I got a cork from one of the bottles of champagne the podium finishers popped after last year's US Pro Championship. I can't say for certain that it was Tyler's, but I like to think it was. I was torn by Hamilton's victory in Greenville, because it seemed so superhuman, the way he essentially rode a pack that included 3 Garmin-Chipotle riders right off his wheel.
On the one hand, I wanted to believe that this tough kid from Marblehead (how perfect!) had come back from his ban, and was riding like a man out to prove something. On the other hand, how could he have been so insanely strong if he was clean? Some days I thought I was keeping that cork to commemorate that heroic ride; others I thought it was a cautionary cork: Resist the yearning for mythic heroes. Some things are too good to be true. Tyler, you may have been a fraud, but you were never boring. I hope you can find a little peace and happiness in your new life.
Vinokourov, now 36 himself, learned today that, even if a team might consider signing and starting him, he is not eligible to ride in this year's Tour. His ban, resulting from a blood doping positive during the 2007 Tour, was set at one year by the Kazakhstan cycling federation, but the UCI stepped in when Vinokourov announced a comeback and the Court of Arbitration for Sport agreed, extending the ban to two years.
Court of Arbitration for Sport | Alexander Vinokourov Eligible to Compete Again as of 24 July (full decision pending)
June 15, 2009
Curse of the cycling fan: My codependent relationship with the sport
So I'm sure that a few of you have wondered what's up with this weblog. Generally, I wind things up a lot earlier in the season, offering race results and analyses of Paris-Nice, the Spring Classics, and certainly the Giro and Dauphiné.
I've got to admit, however, that it's getting harder and harder to follow our sport. Every year, it seems, we've got a crop of outstanding new riders who offer breakout performances at the Tour. And every damn year, it seems, it turns out many, even most, of those performances have been chemically enhanced. Ullrich. Basso. Rasmussen. Schumacher. Kohl. Ricco and Piepoli. And yes, Floyd Landis. (Ask me again tomorrow, and I may be back to rationalizing for Landis).
It's enough to turn a fan against cycling. When, for April Fool's Day, Briggs Heaney posted that he was giving up on cycling, I almost bought it, because I shared a lot of his offered reasons. Certainly, it's been enough to turn off some of the other bloggers whose writing and commentary I have enjoyed, including Wim van Rossum, who used to maintain the indispensible cycling4all and the blogger who ran Cycling Fans Anonymous.

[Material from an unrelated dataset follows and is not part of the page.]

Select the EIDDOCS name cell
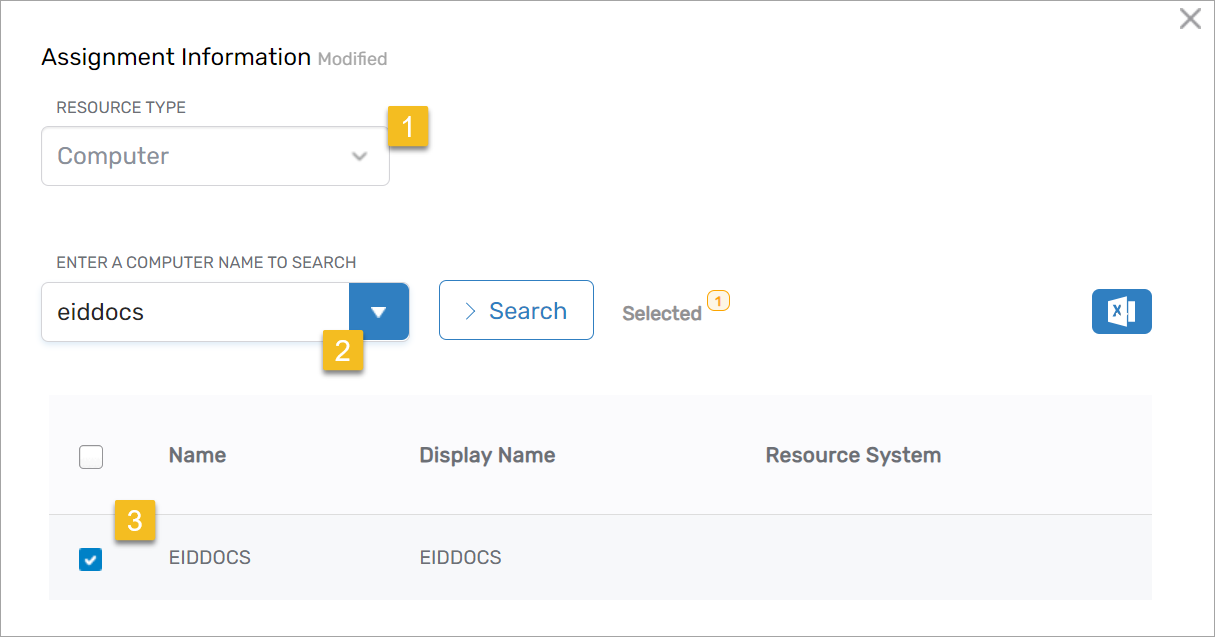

So why don't I flip the switch and lock the doors around here? Because, when the action starts, I've got to watch it. I loved this year's Giro, with Di Luca seemingly turning himself inside out day after day, and Menchov matching every move. Mark Cavendish and his team are just astounding. When April rolled around with no Tour de Georgia, I missed it something fierce.
On the other hand, I'm going to change my focus a little bit, back to more of a link-blog. I started this weblog with BoingBoing and Glenn Reynolds' Instapundit (he's authored 10 posts while you've been reading this) as models, and with only TypePad as an authoring tool.
Now, with the rise of Twitter and other social media, I plan on migrating real-time race updates, breaking news, and quick link-only posts to Twitter (I did race updates on Twitter last year -- at http://www.twitter.com/TdFblog ), with stage summaries, photo gallery links, and commentary here on the weblog.
Byron and I are talking about how best to incorporate some Tour coverage on Bike Hugger, as well. Thanks for reading (since 2003!), and for all your comments and feedback.